[Required action] Carry on the account below of a father's last days in a nursing home under Covid rules, starting after its final sentence.

------ Source text

Believing his hip was merely bruised, a nurse and a covering resident at an affiliated hospital recommended ibuprofen and acetaminophen, so Dad was lucid, making self-effacing jokes, and asking whether he should be transported to the emergency room. We agreed that rather than assume the risks of transporting him to the hospital late at night, in the morning a mobile imaging machine would be brought in to assess him.

I called the staff by 5 am and was told he had slept well, but when I called again at 8:30 a staff member reported he did not want to eat or drink and “looked bad.” On the phone with me, he could not make himself understood well and seemed to be out of breath. He went downhill very fast from that point onward.

Many families have recounted the heartbreaking Covid rules in nursing homes, which dictate only one thirty-minute “compassionate last visit” while fully masked and gowned. I received my pass by e-mail at about 12:30 pm and began the two-hour drive. I entered the facility just after 3 pm and found Dad trying to respond to me, but in abject pain. I asserted that he needed morphine now. The facility physician offered: “Maybe I’ll be able to get a time-released fentanyl patch for him at some point?” I knew of a beautiful freestanding hospice house nearby and called for an affiliated nurse to say that I wanted Dad transferred there. But the hospice had strict rules not to admit Covid-exposed cases lest they endanger other dying patients and their staff.

------------
------ Supplied material

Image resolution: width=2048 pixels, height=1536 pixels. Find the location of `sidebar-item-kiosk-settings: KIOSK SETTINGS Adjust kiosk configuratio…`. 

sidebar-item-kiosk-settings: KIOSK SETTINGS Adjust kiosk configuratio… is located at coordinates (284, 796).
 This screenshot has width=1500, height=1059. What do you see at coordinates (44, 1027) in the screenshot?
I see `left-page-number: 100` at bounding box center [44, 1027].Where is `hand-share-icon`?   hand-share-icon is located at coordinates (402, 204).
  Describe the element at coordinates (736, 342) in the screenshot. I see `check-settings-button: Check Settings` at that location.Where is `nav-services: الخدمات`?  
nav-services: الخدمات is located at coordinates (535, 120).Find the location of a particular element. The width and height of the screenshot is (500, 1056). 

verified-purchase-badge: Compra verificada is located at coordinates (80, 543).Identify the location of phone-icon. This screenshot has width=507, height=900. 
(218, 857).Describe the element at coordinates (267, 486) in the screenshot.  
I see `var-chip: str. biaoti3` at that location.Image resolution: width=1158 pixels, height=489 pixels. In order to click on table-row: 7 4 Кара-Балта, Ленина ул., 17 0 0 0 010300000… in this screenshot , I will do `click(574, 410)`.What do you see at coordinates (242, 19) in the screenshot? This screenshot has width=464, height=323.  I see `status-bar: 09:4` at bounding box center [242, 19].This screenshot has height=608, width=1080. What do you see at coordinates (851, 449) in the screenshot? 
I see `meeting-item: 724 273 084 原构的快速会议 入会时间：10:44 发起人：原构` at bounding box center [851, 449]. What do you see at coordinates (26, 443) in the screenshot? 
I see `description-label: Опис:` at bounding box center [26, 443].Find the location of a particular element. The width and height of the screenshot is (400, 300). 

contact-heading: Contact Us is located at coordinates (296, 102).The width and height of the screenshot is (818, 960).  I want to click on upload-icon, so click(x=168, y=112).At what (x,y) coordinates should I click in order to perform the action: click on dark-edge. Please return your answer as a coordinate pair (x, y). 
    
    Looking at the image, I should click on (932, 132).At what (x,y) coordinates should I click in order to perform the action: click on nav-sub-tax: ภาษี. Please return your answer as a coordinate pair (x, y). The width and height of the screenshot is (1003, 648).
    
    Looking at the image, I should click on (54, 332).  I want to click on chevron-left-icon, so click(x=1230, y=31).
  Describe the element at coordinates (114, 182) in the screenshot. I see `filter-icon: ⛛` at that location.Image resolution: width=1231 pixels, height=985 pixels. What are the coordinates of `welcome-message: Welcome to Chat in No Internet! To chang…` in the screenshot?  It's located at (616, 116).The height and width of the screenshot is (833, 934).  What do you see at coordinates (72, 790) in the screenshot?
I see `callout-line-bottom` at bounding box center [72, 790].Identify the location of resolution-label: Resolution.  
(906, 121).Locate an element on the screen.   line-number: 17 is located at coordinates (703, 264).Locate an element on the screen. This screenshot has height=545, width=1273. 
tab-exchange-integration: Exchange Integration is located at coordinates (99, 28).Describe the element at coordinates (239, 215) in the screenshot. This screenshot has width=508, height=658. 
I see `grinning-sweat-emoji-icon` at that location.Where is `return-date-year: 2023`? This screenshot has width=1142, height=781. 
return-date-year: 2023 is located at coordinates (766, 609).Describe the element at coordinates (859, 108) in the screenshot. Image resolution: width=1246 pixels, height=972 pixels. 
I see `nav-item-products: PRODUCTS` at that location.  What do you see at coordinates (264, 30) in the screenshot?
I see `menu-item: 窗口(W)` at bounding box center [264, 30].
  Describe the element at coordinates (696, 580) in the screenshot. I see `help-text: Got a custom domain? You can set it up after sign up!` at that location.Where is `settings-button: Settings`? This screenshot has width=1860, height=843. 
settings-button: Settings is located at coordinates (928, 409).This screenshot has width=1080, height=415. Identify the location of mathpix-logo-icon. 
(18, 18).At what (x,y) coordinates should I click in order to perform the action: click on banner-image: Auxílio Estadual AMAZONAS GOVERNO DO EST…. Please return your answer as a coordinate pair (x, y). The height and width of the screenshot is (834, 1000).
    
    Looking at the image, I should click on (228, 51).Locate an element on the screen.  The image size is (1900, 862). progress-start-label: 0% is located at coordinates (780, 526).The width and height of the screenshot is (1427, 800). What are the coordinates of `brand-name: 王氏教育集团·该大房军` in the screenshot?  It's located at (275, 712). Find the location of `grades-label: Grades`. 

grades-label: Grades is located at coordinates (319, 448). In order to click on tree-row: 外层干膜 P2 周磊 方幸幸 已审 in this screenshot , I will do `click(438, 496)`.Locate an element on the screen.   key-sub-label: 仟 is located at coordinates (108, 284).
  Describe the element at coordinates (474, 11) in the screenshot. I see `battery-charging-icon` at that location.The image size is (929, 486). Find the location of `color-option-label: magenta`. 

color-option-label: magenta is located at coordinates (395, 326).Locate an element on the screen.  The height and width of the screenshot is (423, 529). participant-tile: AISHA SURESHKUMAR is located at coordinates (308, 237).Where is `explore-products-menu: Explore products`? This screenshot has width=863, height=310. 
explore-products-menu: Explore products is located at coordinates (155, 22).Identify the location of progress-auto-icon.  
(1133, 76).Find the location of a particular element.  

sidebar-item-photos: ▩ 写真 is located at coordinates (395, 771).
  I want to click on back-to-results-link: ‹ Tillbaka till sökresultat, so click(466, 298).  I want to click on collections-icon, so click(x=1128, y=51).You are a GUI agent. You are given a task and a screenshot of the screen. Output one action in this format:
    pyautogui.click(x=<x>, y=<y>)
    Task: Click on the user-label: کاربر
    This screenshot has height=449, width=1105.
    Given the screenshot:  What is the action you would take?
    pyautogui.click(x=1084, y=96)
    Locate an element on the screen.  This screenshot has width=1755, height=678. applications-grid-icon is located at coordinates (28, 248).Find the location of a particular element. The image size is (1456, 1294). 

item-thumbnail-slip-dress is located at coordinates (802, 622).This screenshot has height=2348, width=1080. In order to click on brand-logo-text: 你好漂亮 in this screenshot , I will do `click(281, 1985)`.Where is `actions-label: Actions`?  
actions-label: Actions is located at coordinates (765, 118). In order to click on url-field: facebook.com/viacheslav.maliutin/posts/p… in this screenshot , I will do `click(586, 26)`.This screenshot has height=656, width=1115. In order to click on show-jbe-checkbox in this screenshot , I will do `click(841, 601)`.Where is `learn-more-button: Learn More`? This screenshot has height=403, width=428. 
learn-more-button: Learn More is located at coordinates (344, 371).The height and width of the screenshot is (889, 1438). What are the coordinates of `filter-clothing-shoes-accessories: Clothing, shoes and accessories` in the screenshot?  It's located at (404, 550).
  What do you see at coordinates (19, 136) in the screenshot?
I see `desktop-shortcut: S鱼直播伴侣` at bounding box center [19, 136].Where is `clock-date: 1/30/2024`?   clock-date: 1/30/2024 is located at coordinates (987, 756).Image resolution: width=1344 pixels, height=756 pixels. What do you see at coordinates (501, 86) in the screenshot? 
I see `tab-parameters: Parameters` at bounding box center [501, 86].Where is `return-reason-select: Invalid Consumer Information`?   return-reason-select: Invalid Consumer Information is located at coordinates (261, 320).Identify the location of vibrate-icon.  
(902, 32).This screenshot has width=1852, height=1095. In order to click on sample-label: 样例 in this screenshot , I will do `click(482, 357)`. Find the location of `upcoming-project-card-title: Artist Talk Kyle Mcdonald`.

------------

[Your response]
Because of the outbreak at the facility, the state CDC had prioritized extensive testing on site. My father had just had three recent negative Covid tests and lived alone, so this documentation was his passport out. The transfer was arranged, but only two people were allowed to be with him in his hospice suite, myself and one of my brothers. They kindly allowed Dad’s favorite “granddog” in, too. We kept vigil in his quiet room. Staff looked the other way when we bent the rules, opening the window to let him smell the summer air.

Once he was comfortable on medication, we “love-bombed” him continuously, telling him he was the best dad ever. A modest and polite man of his era, he never liked to be fussed over, but we could see him mouthing the words, “Thank you.”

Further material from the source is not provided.